Matthieu Proulx

No. 20
- Position: Safety

Personal information
- Born: April 16, 1981 (age 45) Plaster Rock, New Brunswick, Canada
- Listed height: 6 ft 1 in (1.85 m)
- Listed weight: 205 lb (93 kg)

Career information
- University: Laval
- CFL draft: 2005: 1st round, 5th overall pick

Career history
- 2005–2010: Montreal Alouettes

Awards and highlights
- 2× Grey Cup champion (2009, 2010); Frank M. Gibson Trophy (2005); CFL East All-Star (2009); 2× Vanier Cup champion (2003, 2004); Bruce Coulter Award (2004);
- Stats at CFL.ca

= Matthieu Proulx =

Canadian football player (born 1981)

Matthieu Proulx (born April 16, 1981) is a former safety with the Montreal Alouettes of the Canadian Football League.

==Early life==
Proulx was born in Plaster Rock, New Brunswick, but his family relocated to Gatineau.
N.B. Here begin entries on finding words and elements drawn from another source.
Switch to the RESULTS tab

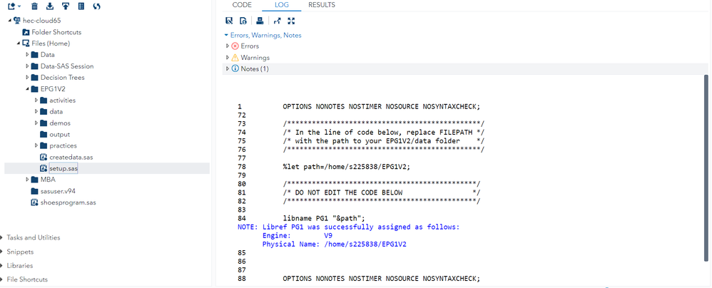(321, 5)
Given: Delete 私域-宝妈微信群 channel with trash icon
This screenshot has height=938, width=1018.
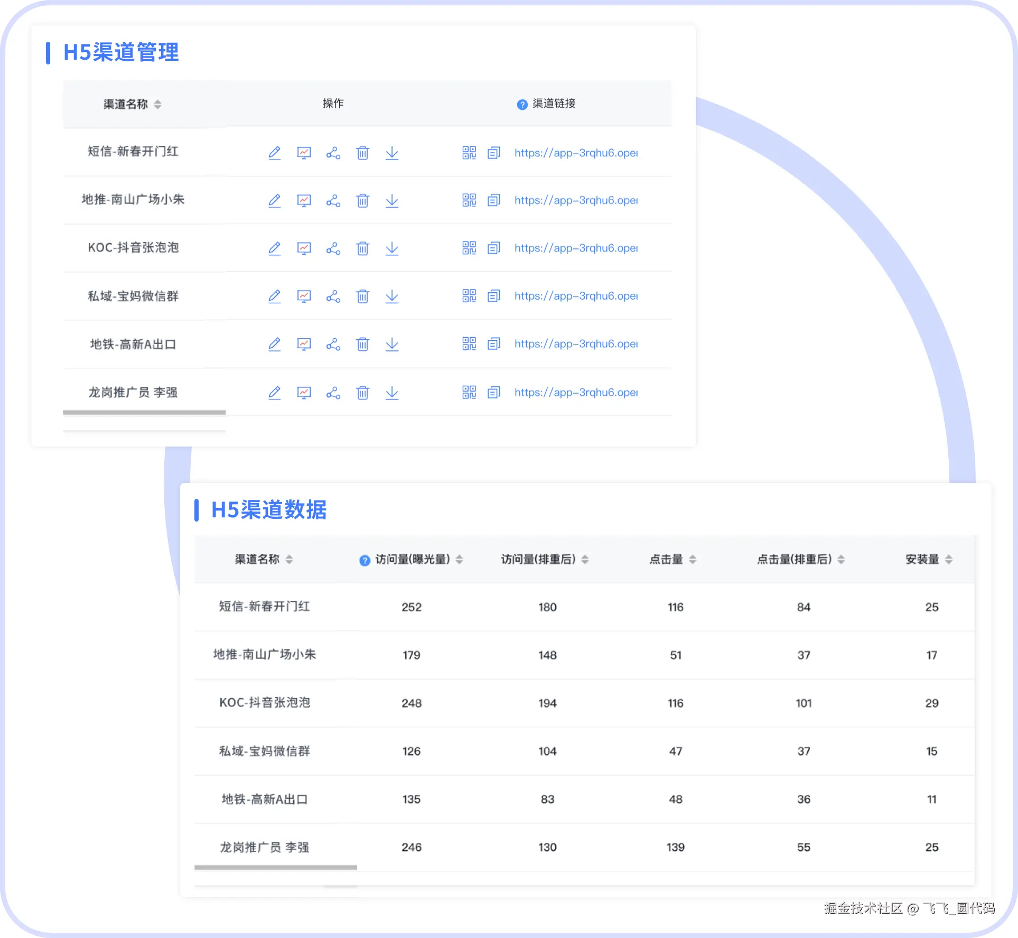Looking at the screenshot, I should (362, 296).
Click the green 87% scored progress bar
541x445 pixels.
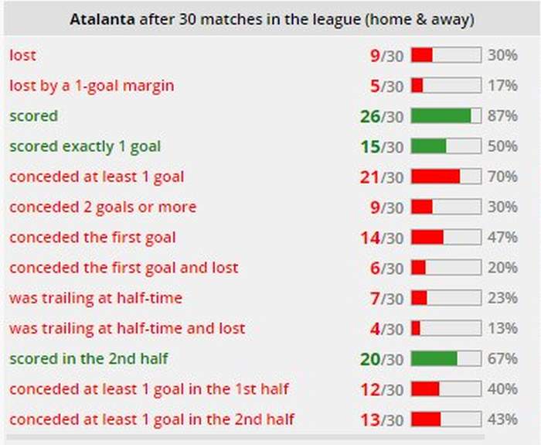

He began Canadian football as a sport to play in between baseball and skiing and had to travel to Gloucester, Ontario, to play at the midget level at age 18. To play football at CEGEP level, Proulx had to go to Montreal and played for Collège André-Grasset.

Proulx attended Université Laval, majoring in law, and played for the Rouge-et-Or from 2001 to 2004. Over 18 games between 2002 and 2004, he intercepted five passes for 74 yards and a touchdown, scored two touchdowns on punt returns, and recorded 54 tackles, six sacks, seven pass knockdowns, and two forced fumbles. He won back-to-back Vanier Cups with Laval in 2003 and 2004 and was awarded the Bruce Coulter Award as the most outstanding defensive player in the 2004 Vanier Cup.

==Professional career==
Proulx was drafted by Montreal in the first round in the 2005 CFL draft and was the runner-up for the 2005 CFL's Most Outstanding Rookie Award.

2008 CFL season may be considered his breakthrough season, however. He had been scheduled to start at safety but suffered a hamstring injury at the beginning of the season. Nevertheless, he recovered to dress for 11 games, including five starts, and has moved ahead of Étienne Boulay on the depth chart.

He studied for the bar in Montreal in 2007 and pursues a career in law during the off-season and intends continue upon his retirement.

On March 1, 2011, Radio-Canada announced on its website that Proulx will officially announce his retirement from professional football the next day at the age 29.